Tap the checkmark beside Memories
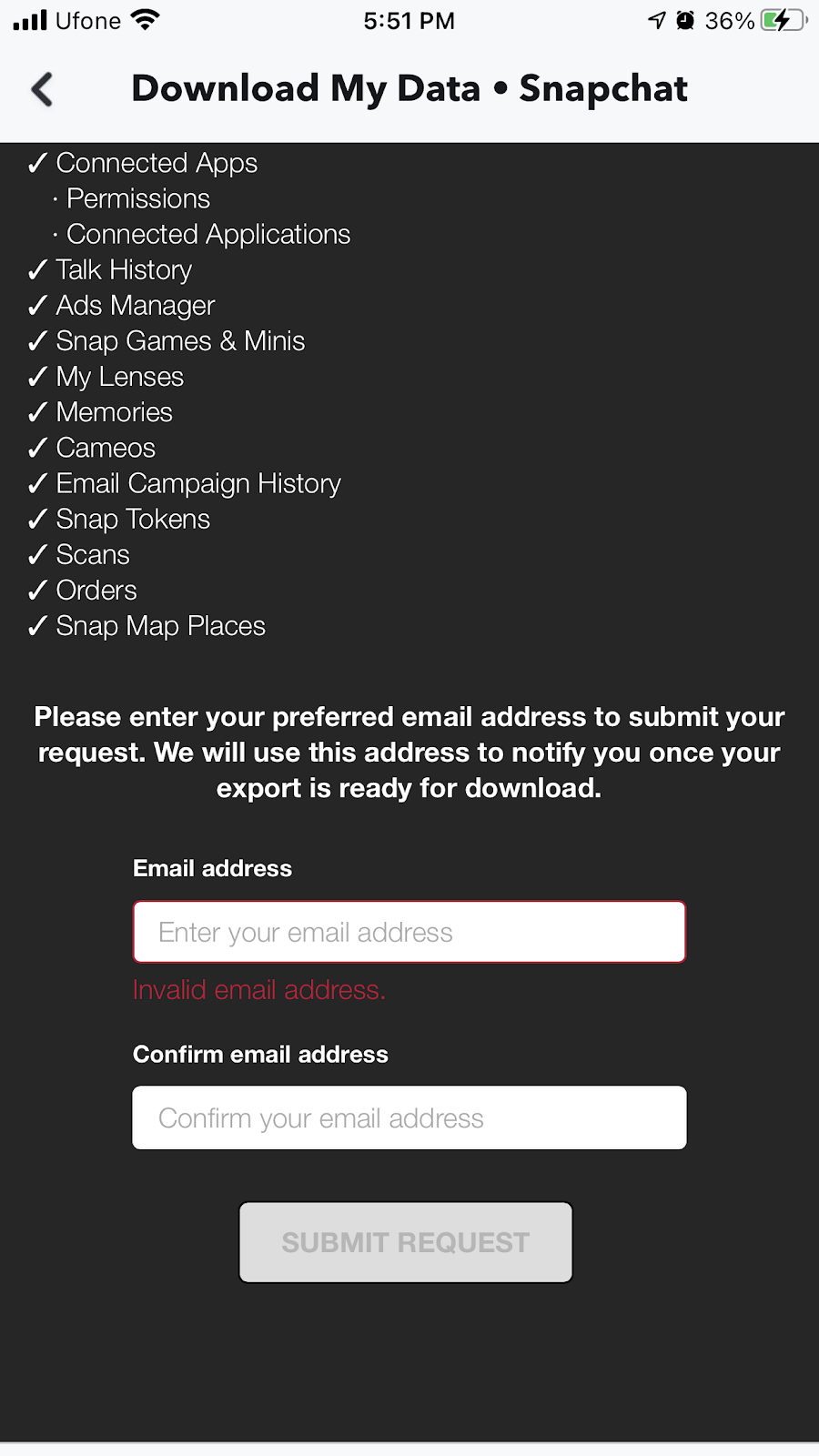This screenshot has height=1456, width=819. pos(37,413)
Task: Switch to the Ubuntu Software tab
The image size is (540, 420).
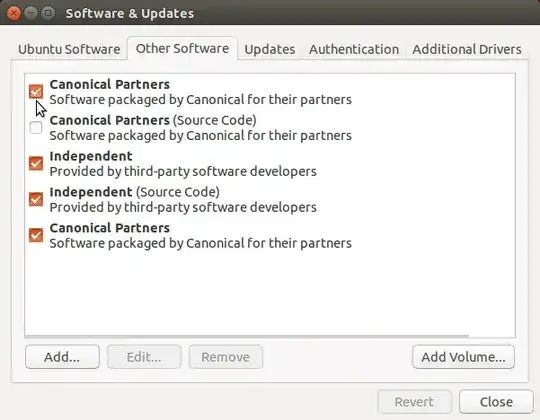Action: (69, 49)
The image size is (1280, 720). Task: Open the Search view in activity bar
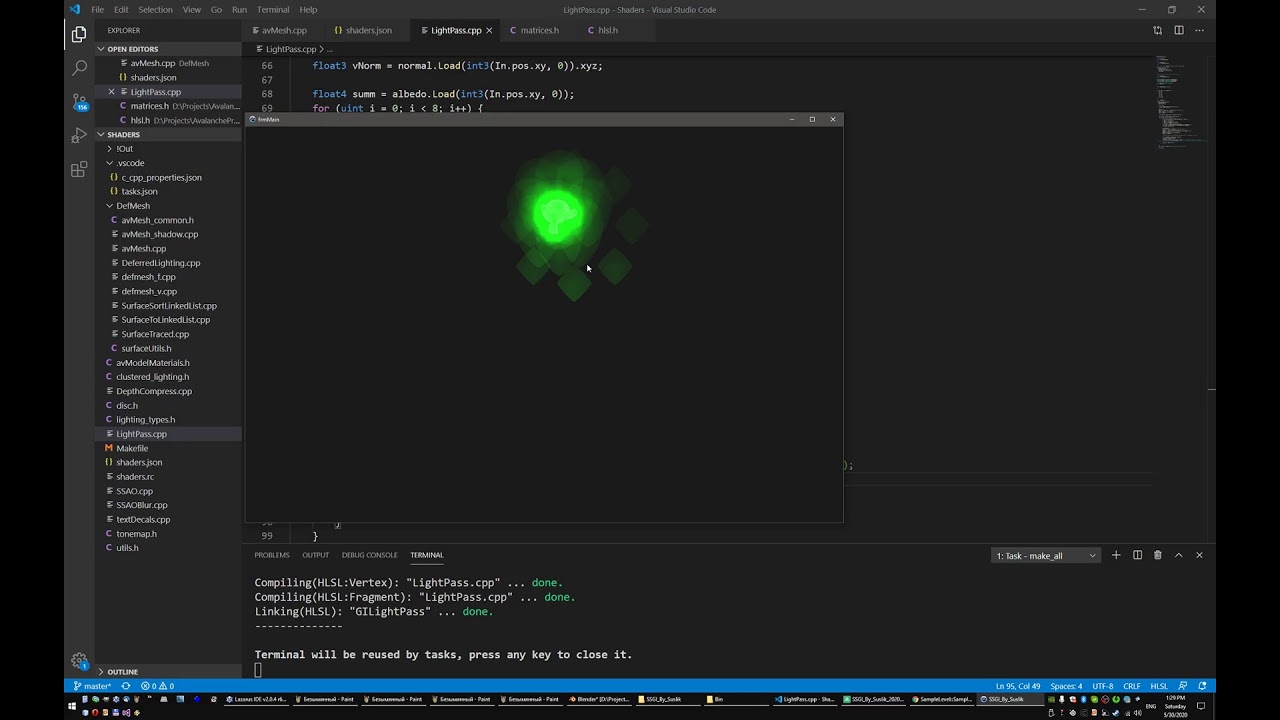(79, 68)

+++++

* [Your goal]:
Please retype only the lines from the line that holds "The image size is (540, 420)." through the end of the records, exactly as they stand, and drop every picture.

* [Final answer]:
The image size is (540, 420).
Action: (69, 49)
The image size is (1280, 720). Task: Open the Search view in activity bar
(79, 68)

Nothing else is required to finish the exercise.